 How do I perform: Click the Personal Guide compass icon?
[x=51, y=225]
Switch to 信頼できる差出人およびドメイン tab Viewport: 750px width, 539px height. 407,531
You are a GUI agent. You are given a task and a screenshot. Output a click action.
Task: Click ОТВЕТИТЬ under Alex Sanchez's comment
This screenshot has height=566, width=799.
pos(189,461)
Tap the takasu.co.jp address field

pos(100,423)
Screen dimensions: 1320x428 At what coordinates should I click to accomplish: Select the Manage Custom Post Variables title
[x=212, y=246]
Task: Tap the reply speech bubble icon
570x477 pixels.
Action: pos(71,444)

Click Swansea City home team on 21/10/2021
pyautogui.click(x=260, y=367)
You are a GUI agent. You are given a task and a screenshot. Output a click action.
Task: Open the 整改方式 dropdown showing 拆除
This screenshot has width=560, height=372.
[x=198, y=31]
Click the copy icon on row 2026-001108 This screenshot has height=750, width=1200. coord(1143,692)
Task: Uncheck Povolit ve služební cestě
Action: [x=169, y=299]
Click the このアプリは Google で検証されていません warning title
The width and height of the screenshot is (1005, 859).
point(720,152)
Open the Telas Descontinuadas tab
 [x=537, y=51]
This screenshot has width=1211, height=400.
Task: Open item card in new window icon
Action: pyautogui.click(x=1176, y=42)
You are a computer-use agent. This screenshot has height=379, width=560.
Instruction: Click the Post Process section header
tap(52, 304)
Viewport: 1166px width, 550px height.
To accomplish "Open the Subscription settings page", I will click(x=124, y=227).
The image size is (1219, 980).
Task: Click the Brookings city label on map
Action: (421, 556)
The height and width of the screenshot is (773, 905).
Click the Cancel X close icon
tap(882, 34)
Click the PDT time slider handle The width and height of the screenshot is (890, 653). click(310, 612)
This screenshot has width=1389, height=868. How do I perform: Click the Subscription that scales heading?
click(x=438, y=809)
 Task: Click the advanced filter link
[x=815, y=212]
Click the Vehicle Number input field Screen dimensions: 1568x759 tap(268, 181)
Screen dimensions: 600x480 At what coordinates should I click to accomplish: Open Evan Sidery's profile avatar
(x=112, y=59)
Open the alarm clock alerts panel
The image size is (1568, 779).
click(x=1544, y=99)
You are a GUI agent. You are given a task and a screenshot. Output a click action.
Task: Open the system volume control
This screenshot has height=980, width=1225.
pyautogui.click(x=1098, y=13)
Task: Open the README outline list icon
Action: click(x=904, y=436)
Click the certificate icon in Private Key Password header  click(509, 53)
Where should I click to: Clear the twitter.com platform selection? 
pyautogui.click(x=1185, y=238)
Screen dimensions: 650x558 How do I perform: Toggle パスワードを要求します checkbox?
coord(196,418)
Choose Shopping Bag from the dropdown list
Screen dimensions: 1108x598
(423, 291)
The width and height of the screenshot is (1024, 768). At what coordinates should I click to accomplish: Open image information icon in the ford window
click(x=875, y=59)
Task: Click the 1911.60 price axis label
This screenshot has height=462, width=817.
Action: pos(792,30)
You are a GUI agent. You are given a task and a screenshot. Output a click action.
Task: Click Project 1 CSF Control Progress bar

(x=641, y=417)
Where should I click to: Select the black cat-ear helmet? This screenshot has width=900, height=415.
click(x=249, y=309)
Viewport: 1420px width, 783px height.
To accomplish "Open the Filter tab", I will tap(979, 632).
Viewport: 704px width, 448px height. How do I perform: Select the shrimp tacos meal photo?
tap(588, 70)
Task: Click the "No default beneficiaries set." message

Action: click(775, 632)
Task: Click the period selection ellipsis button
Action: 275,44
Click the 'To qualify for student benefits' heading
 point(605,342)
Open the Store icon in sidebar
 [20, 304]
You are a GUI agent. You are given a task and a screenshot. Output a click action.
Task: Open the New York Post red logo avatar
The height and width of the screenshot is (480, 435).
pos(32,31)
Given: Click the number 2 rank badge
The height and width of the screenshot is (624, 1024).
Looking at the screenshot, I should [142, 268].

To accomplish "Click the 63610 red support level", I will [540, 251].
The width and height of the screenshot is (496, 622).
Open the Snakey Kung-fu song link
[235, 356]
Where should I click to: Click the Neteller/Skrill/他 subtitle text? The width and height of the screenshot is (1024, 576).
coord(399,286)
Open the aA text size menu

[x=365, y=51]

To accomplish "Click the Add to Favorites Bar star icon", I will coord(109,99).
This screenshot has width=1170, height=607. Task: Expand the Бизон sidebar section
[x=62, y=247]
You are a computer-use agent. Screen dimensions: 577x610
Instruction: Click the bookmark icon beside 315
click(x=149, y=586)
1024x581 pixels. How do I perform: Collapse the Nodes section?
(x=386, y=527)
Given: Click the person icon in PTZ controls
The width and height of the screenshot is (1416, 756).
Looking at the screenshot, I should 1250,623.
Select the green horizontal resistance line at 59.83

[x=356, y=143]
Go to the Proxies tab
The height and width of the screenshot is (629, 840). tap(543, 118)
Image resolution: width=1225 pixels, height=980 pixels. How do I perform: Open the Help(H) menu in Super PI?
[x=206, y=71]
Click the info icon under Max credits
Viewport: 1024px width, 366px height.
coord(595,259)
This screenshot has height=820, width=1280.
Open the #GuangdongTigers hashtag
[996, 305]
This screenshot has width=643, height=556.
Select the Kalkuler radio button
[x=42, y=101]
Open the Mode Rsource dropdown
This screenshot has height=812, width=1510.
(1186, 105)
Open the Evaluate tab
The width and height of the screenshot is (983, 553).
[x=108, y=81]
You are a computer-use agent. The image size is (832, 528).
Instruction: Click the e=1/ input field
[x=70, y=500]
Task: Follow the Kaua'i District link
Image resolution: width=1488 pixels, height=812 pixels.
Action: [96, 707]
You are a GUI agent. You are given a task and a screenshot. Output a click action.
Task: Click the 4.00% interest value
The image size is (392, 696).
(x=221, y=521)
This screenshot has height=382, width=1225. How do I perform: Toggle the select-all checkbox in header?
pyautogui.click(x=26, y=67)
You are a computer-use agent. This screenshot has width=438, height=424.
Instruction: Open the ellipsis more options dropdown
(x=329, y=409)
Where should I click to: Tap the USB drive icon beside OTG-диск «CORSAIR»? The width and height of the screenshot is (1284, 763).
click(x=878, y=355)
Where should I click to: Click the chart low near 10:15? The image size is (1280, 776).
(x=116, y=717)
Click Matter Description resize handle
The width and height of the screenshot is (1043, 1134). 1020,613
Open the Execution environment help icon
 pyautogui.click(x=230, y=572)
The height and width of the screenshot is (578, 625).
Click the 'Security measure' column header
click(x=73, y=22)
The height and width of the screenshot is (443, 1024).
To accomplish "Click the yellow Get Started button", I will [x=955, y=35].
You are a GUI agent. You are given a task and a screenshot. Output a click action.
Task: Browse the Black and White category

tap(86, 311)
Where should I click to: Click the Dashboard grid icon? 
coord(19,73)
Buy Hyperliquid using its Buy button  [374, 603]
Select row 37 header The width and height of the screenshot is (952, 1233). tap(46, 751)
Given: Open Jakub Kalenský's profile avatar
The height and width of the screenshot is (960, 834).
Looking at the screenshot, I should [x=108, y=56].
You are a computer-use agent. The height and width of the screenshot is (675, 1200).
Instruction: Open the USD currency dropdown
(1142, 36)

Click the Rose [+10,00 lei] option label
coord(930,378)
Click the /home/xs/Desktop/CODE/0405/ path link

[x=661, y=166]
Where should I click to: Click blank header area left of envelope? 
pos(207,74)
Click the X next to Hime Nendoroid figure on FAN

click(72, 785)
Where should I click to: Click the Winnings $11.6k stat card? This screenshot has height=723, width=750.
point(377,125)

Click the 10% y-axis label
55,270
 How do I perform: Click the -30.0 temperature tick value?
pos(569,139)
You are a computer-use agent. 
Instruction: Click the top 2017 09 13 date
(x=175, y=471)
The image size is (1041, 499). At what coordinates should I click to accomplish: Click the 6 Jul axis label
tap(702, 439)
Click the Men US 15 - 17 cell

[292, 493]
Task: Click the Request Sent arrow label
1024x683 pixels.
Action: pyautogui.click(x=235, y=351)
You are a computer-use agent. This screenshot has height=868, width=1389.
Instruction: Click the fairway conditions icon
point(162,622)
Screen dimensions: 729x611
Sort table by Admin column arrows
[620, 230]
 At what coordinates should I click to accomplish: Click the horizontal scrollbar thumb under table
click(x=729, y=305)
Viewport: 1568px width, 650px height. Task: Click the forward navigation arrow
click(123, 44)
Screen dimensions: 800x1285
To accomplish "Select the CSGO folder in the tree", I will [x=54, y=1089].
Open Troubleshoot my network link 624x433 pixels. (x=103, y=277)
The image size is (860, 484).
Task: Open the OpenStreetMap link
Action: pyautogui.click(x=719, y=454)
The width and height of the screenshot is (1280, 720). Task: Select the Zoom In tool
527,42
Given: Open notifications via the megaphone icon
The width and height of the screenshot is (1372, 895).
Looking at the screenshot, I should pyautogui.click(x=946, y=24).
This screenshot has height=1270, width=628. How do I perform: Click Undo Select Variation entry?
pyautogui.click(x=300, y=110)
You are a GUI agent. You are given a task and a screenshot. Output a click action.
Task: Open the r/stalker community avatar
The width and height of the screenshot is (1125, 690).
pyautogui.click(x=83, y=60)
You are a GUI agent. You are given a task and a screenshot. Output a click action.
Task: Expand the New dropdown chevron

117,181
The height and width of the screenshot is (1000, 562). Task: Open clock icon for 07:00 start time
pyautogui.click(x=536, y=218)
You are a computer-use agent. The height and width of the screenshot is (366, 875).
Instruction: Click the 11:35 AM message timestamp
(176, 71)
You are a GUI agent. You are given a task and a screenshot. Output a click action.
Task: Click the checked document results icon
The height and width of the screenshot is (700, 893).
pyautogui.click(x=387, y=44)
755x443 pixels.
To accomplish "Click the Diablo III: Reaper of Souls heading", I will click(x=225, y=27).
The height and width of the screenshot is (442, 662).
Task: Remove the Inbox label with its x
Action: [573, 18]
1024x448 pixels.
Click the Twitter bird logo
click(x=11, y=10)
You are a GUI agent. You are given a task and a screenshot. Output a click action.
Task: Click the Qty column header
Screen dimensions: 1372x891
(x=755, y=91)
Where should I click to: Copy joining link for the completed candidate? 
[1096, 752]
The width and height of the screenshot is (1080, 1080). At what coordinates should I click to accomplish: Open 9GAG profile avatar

ASSIGNMENT
Gather each line in the data that holds the string "computer".

FINISHED EXERCISE
You are a computer-use agent. This screenshot has height=379, width=560.
You are a computer-use agent. Screen dimensions: 577x610
You are a computer-use agent. The image size is (832, 528).
You are a computer-use agent. This screenshot has width=438, height=424.
You are a computer-use agent. The height and width of the screenshot is (675, 1200).
You are a computer-use agent. 
You are a computer-use agent. This screenshot has height=868, width=1389.
You are a computer-use agent. The height and width of the screenshot is (366, 875).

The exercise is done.